El ciclista uruguayo Thomas Silva, representante del equipo XDS Astana, ha dado un golpe de efecto en el Giro de Italia al hacerse con la victoria en la segunda etapa, que abarcó 221 kilómetros entre Burgas y Veliko Tarnovo, en Bulgaria. Este triunfo no solo le ha valido el primer lugar en la etapa, sino que también le ha permitido enfundarse la codiciada 'maglia rosa', convirtiéndose así en el primer uruguayo en lograr esta hazaña en la historia de la competencia. Silva se impuso en un emocionante esprint en el que logró superar a destacados ciclistas como el danés Jonas Vingegaard, el italiano Giulio Pellizzari y el belga Lennert van Eetvelt, quienes se encontraban en la lucha por la victoria en el último kilómetro de la carrera.
La jornada estuvo marcada por condiciones climáticas adversas, con una intensa lluvia que dificultó el desarrollo de la etapa. Sin embargo, eso no impidió que Silva demostrara su capacidad y determinación en el esprint final, donde se destacó por encima de sus competidores. Con esta victoria, el uruguayo ha comenzado el Giro con un pie firme, liderando la clasificación general con una ventaja de cuatro segundos sobre Florian Stork y Egan Bernal, quienes también han mostrado un gran rendimiento en esta etapa.
En la etapa, el español Diego Pablo Sevilla y el italiano Mirco Maestri, ambos del equipo Polti VisitMalta, intentaron una fuga que les permitió disfrutar de una ventaja superior a los cinco minutos sobre el pelotón. Sevilla se destacó al ganar el esprint intermedio y liderar en los puertos de montaña, lo que lo posiciona como el nuevo líder de la clasificación de la montaña.
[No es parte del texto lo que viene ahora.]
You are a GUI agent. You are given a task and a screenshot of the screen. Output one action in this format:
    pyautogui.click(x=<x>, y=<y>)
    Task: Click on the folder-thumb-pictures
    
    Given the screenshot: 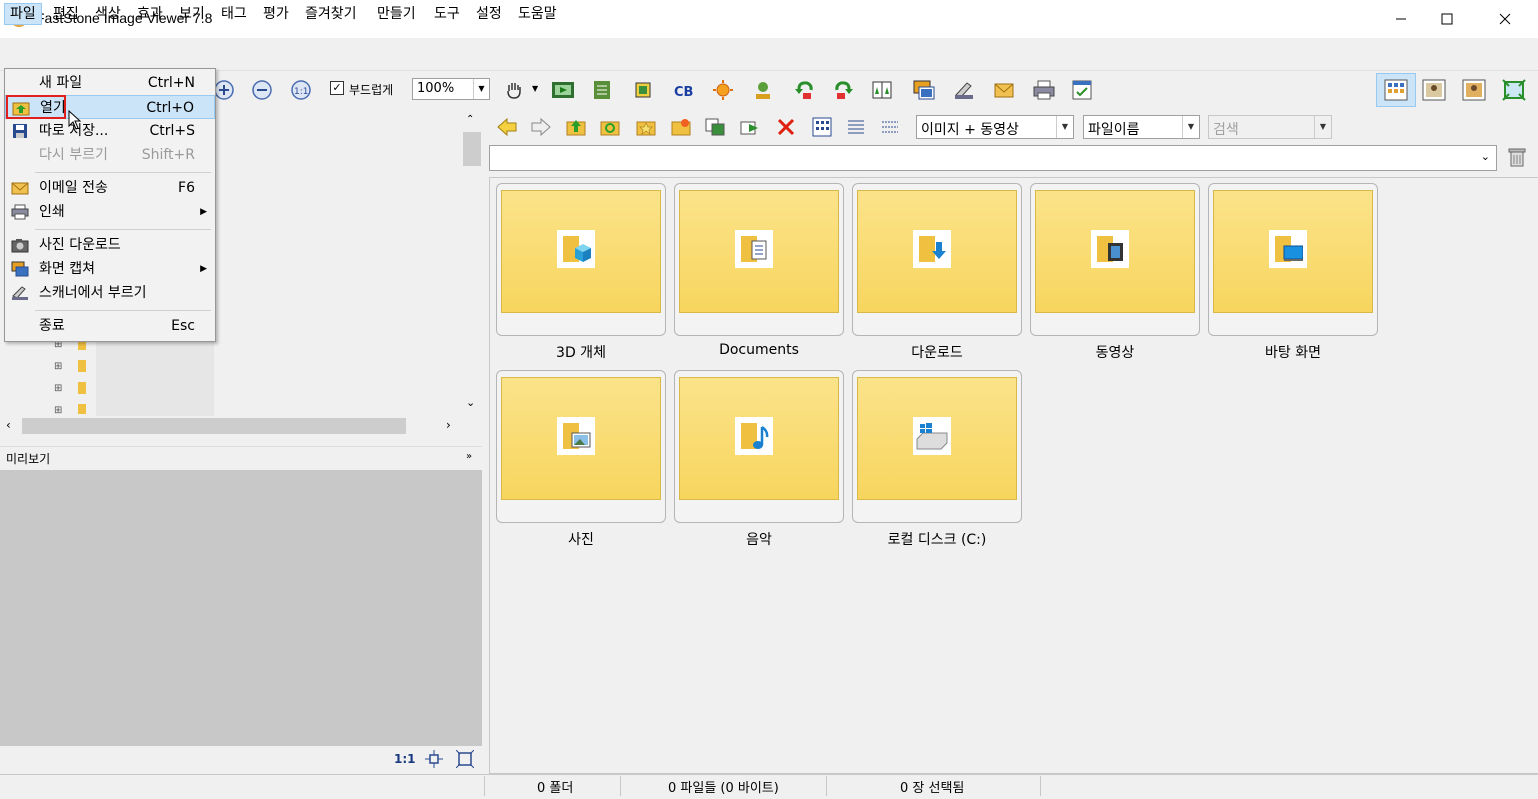 What is the action you would take?
    pyautogui.click(x=581, y=446)
    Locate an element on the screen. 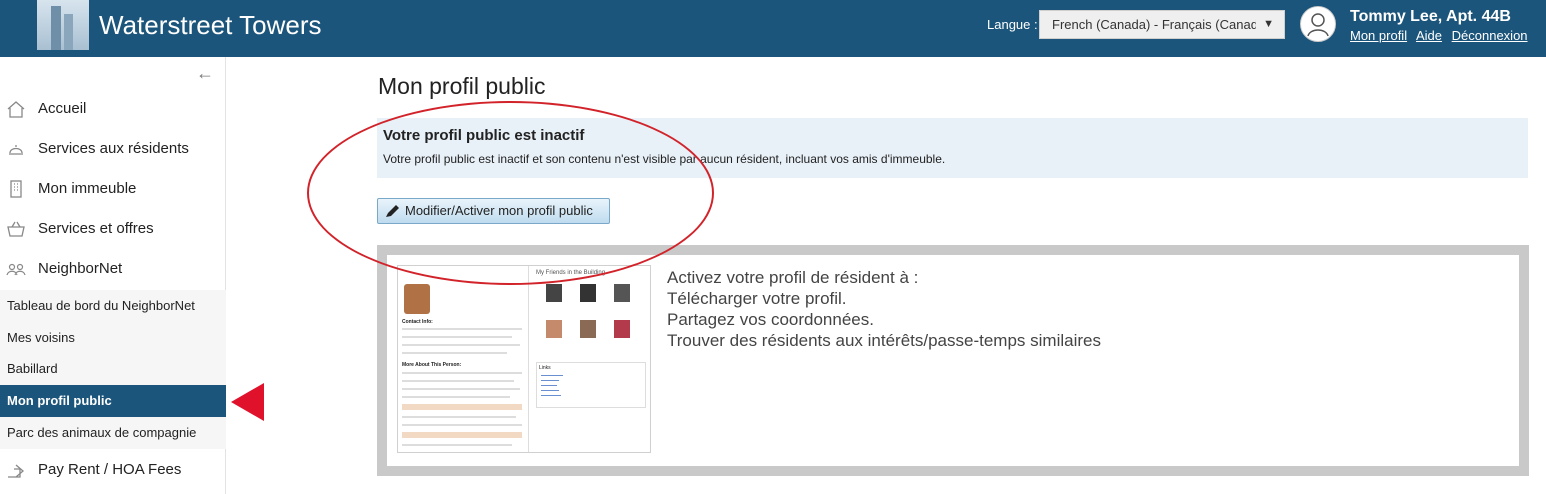 The image size is (1546, 494). language-select-value: French (Canada) - Français (Canada) is located at coordinates (1154, 24). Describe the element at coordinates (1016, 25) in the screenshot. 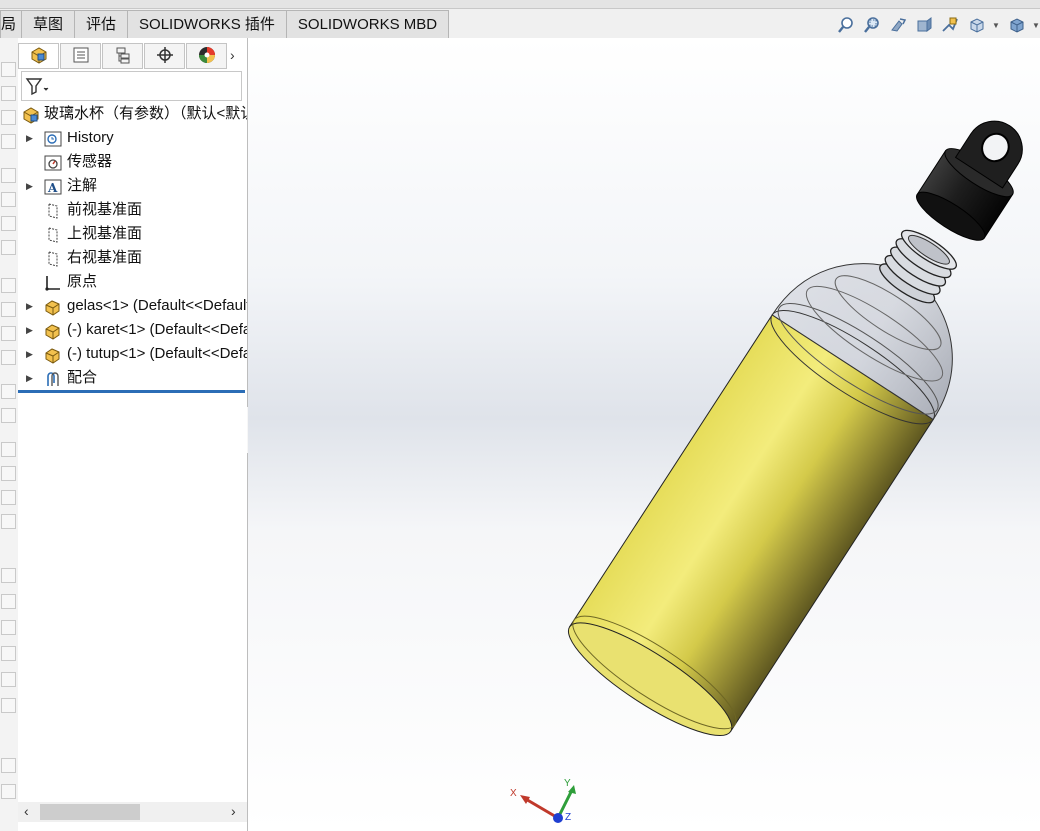

I see `display-style-icon` at that location.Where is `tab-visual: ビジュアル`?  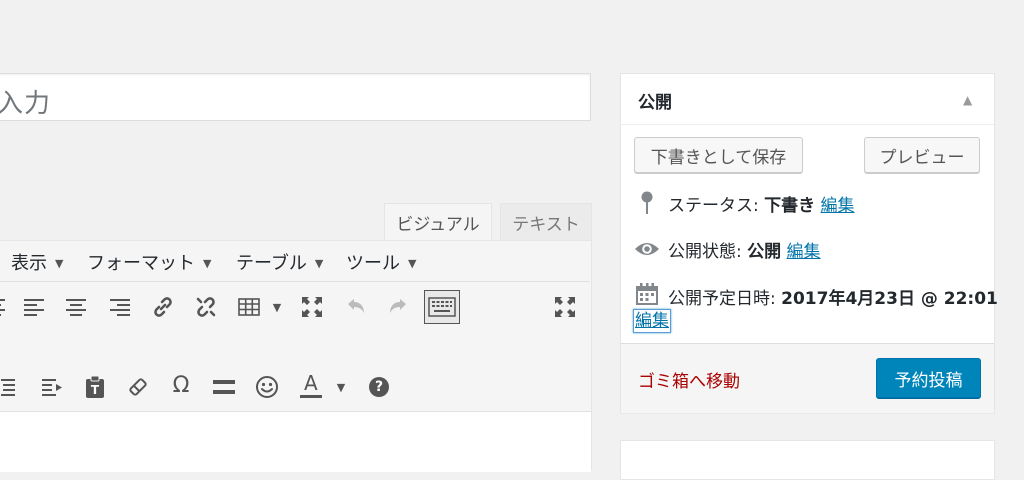
tab-visual: ビジュアル is located at coordinates (438, 222).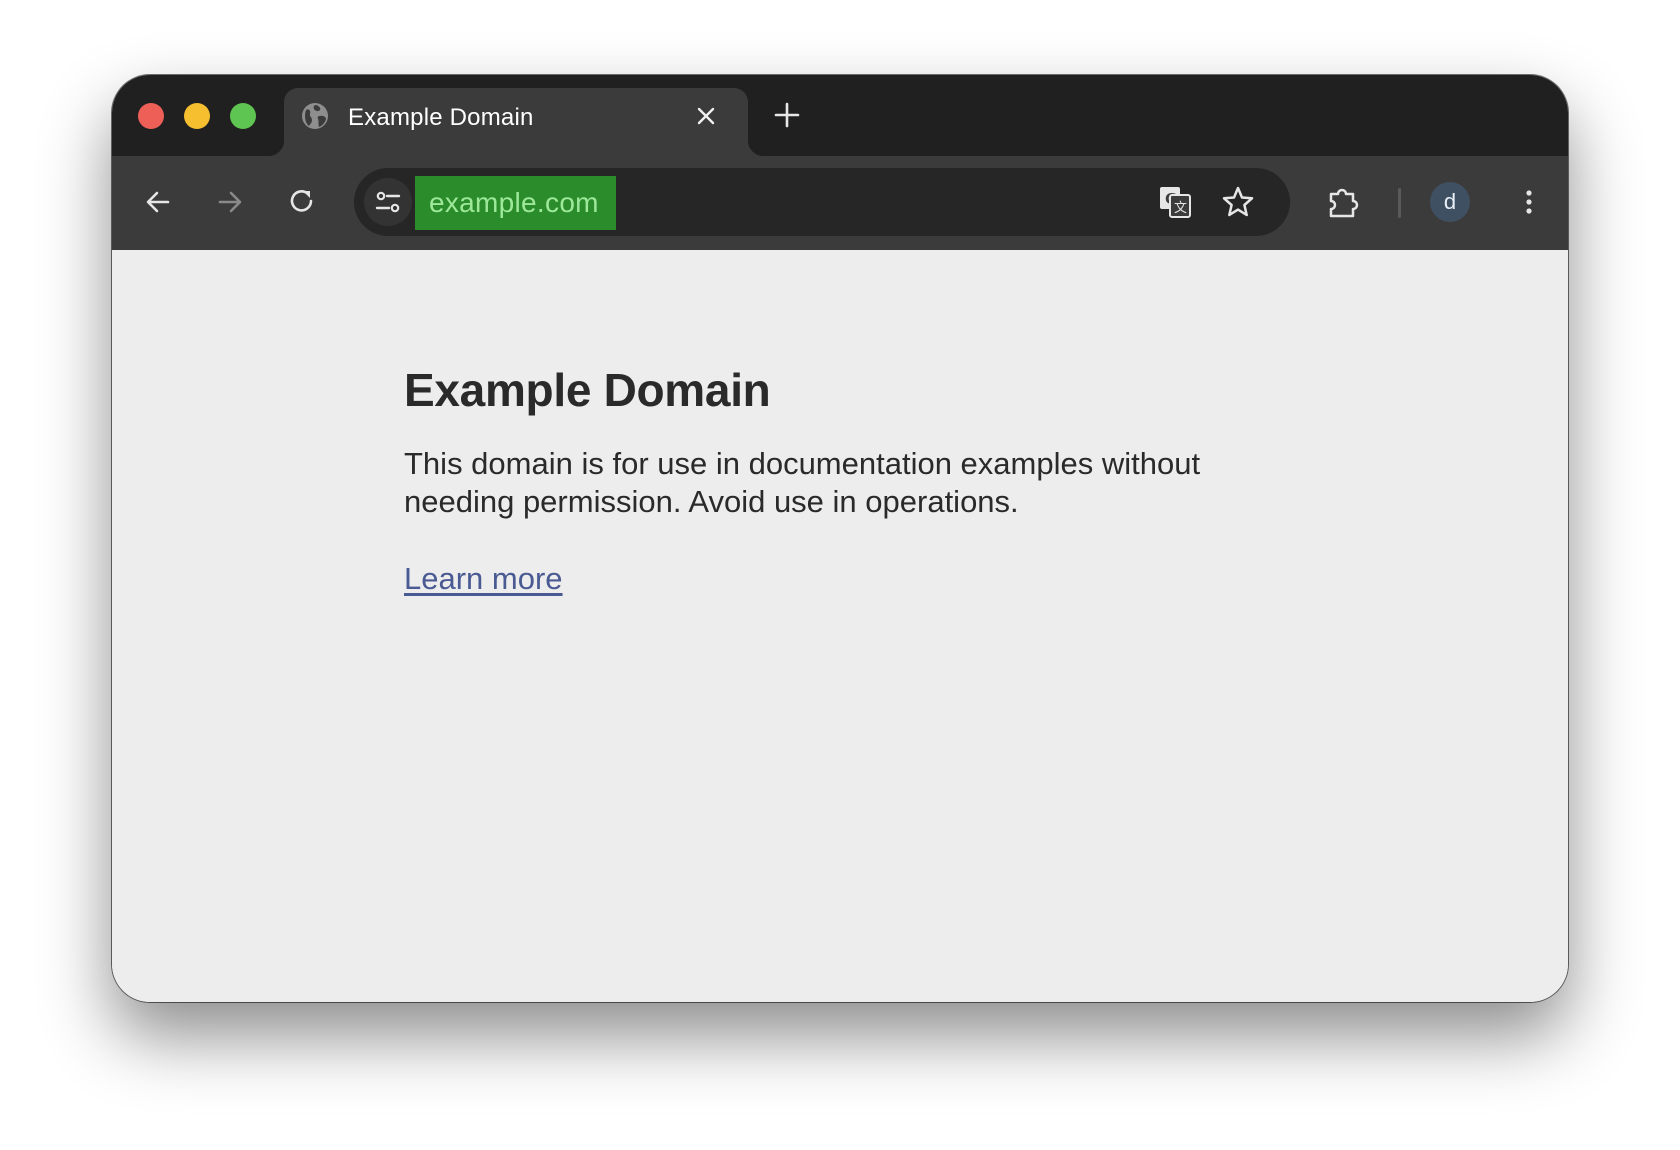 The image size is (1680, 1150). Describe the element at coordinates (822, 202) in the screenshot. I see `address-bar: example.com G 文` at that location.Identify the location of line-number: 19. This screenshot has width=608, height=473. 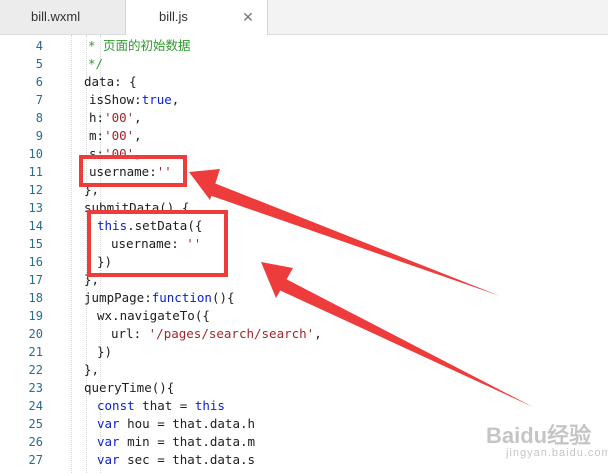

Sin embargo, la situación cambió drásticamente a 23 kilómetros de la meta, cuando una caída masiva afectó a más de veinte ciclistas, incluyendo a figuras importantes como Adam Yates y Wilco Kelderman.
La caída generó un caos considerable en el pelotón, y la carrera tuvo que ser neutralizada a 20 kilómetros del final debido a la falta de ambulancias disponibles para atender a los heridos, entre los que se encontraba el australiano Jay Vine, quien debió abandonar la competencia. Este incidente resaltó no solo la intensidad de la carrera, sino también los riesgos que enfrentan los ciclistas en condiciones adversas. Una vez restablecida la normalidad, la competencia se reanudó, y Bernal aprovechó la oportunidad para sumar puntos valiosos en un sprint que tuvo lugar durante la subida al Lyaskovets Monastery Pass, uno de los puertos de tercera categoría de la jornada.
La estrategia del equipo Visma se hizo evidente cuando se prepararon para ayudar a su líder, Vingegaard, quien intentó una escapada a falta de once kilómetros. A pesar de que el danés logró coronar el puerto en solitario, el pelotón no tardó en cerrar la brecha, y en el último kilómetro, Silva se alzó como el más fuerte del grupo, logrando así una victoria que lo posiciona como un ciclista a seguir en el resto de la competencia.
La tercera etapa del Giro de Italia promete ser un desafío aún mayor, con un recorrido de 175 kilómetros que incluirá un desnivel de 1.600 metros entre Plovdiv y Sofía. Los ciclistas se preparan para una jornada que podría cambiar nuevamente el rumbo de la 'corsa rosa', mientras Silva se esfuerza por mantener su liderazgo y seguir haciendo historia en el ciclismo sudamericano.